Infections can be on purpose. You might hear about people making a Belgian brown ale, and after they put it in the barrel (and didn't add anything to it), it might come out tasting sourly amazing on accident (like a Flemish red). You can play the lottery with infections—when it works to your favor, it can be the best thing for your beer.

It's a live creature, and it can move into different directions.

There are, of course, purposeful infections out there. All sour beers, for example, are infected. Craft brewers have learned how to inoculate these infections. A lambic—the perfect, most pure of sour beers out there—is a wild yeast infection that you can't control. Brewers can blend it so that it can taste the same almost every time. It's live—it can change flavor, but there's ways that you can balance it out.

When you're working on a sour beer, you always have a certain idea of where the yeast is going to go. It's something that you want to control, but sometimes something wild can happen. If an unintentional error occurs, it could be the best mistake you've ever made.

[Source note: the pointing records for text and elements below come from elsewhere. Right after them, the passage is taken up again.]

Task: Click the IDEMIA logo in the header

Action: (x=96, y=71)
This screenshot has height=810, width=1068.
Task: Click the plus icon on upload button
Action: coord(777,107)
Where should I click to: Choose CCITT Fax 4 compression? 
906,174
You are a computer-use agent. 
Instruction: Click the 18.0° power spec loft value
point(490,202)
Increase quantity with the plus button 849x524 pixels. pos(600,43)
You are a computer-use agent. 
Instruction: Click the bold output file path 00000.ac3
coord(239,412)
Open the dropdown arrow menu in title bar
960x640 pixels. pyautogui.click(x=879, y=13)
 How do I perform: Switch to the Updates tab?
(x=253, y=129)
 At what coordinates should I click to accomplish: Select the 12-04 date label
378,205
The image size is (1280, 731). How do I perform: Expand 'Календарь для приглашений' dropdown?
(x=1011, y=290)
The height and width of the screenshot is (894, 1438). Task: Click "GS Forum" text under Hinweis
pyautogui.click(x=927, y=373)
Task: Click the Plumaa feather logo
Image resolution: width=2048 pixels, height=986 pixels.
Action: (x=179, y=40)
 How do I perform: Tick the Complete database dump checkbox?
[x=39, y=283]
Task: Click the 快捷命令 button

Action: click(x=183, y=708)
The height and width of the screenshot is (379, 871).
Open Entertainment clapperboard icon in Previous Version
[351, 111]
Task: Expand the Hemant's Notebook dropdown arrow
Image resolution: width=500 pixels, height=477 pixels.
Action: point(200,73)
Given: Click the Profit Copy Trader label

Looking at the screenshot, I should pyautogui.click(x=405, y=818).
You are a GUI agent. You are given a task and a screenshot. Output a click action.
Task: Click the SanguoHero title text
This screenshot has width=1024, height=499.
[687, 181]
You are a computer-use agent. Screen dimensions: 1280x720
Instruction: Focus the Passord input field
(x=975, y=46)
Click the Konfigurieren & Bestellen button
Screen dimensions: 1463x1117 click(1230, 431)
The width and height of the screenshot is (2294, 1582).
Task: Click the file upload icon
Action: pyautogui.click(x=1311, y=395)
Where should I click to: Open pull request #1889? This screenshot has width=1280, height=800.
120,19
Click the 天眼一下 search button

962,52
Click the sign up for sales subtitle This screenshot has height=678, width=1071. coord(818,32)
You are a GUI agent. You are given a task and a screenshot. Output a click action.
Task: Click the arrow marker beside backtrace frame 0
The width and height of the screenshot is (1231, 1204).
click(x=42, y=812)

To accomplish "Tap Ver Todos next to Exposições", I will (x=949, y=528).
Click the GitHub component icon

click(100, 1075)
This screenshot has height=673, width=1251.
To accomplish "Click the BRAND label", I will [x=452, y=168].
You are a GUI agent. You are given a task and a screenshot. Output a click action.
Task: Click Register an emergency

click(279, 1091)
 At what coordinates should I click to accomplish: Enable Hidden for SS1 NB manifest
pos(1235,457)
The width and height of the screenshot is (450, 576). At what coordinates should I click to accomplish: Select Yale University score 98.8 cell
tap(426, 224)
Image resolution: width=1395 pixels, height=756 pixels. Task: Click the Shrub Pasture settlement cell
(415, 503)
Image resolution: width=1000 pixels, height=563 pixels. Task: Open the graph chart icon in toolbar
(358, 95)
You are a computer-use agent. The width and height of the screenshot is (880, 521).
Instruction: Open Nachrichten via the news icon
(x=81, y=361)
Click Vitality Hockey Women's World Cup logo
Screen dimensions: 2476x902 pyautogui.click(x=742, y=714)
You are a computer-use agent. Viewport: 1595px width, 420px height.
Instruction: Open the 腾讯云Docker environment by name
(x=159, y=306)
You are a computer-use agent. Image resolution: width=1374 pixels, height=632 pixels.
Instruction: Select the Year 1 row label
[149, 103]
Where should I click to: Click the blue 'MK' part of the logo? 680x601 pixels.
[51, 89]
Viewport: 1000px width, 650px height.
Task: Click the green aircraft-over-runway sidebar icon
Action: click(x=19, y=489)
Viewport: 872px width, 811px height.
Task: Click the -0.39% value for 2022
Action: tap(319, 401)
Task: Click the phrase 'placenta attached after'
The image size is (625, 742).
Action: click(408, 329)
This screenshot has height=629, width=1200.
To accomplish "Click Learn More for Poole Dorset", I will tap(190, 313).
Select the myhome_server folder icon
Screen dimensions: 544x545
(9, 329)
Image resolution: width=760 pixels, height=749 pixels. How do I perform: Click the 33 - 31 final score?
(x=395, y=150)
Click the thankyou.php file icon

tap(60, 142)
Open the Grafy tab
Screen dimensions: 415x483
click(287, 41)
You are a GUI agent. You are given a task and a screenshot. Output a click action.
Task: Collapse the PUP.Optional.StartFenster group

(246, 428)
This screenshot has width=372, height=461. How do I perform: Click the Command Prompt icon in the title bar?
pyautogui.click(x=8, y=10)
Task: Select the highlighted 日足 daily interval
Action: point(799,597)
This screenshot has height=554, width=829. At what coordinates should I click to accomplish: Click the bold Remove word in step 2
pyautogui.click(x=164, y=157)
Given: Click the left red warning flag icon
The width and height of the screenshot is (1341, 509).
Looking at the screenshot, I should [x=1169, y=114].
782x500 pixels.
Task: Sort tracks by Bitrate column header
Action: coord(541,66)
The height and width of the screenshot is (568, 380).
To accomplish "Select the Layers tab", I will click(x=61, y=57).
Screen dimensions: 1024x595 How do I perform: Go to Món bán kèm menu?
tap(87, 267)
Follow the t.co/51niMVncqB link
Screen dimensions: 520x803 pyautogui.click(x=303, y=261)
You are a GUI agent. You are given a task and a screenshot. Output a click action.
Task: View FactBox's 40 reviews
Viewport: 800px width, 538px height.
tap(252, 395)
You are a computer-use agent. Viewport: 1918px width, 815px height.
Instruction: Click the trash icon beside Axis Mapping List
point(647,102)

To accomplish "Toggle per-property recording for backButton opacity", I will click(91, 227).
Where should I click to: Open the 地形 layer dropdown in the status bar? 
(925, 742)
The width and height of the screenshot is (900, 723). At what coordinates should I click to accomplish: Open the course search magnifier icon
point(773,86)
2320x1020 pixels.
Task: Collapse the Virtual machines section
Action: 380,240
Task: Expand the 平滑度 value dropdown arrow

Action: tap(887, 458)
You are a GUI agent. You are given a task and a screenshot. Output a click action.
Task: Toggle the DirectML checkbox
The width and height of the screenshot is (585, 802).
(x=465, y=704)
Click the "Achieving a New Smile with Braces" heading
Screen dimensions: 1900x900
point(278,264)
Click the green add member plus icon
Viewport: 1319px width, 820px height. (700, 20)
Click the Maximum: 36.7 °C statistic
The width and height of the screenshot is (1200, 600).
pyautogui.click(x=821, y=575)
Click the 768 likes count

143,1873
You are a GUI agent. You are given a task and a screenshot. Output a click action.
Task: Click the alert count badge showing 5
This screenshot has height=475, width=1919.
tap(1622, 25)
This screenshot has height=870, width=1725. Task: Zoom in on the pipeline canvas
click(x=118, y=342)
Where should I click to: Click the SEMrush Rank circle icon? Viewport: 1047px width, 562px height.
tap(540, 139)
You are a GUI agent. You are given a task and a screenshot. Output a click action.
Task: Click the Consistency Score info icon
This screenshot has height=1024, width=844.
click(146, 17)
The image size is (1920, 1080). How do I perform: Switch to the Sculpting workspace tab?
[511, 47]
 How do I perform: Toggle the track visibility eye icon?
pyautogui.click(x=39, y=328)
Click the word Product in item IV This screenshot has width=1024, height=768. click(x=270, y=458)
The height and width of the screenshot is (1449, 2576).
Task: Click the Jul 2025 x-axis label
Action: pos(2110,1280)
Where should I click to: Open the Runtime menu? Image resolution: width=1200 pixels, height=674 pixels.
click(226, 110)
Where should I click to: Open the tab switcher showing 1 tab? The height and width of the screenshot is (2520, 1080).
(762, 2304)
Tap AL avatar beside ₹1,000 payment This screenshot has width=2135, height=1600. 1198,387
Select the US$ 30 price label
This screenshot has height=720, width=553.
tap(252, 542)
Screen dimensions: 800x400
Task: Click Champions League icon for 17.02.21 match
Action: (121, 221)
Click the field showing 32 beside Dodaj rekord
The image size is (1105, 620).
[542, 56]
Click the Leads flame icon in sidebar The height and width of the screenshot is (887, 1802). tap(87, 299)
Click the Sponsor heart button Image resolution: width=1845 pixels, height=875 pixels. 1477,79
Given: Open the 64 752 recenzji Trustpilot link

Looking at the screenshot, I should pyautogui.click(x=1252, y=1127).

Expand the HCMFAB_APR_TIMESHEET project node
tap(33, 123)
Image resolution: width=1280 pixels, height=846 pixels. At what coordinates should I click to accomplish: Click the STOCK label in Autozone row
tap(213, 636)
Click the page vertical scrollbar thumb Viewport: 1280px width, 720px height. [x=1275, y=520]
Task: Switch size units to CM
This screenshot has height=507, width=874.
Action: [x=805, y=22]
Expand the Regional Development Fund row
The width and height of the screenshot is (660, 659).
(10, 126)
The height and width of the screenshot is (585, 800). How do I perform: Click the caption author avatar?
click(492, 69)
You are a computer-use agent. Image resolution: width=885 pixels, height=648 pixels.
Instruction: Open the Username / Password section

Twelve years ago, I judged a home brewing competition in Denmark, and the one that ended up winning was an unintentional brown ale that the brewer had added blueberries to. No one made berry sours back then, and it tasted fucking awesome. When I spoke to the homebrewer about it, he told me that he had no idea how he made it. He'll never be able to make it again because he didn't remember what he did to screw it up.

As craft brewers, we try to play God and make sure that we know exactly what we are putting out there in the way that we've intended it, but sick beers and mistakes can be cool.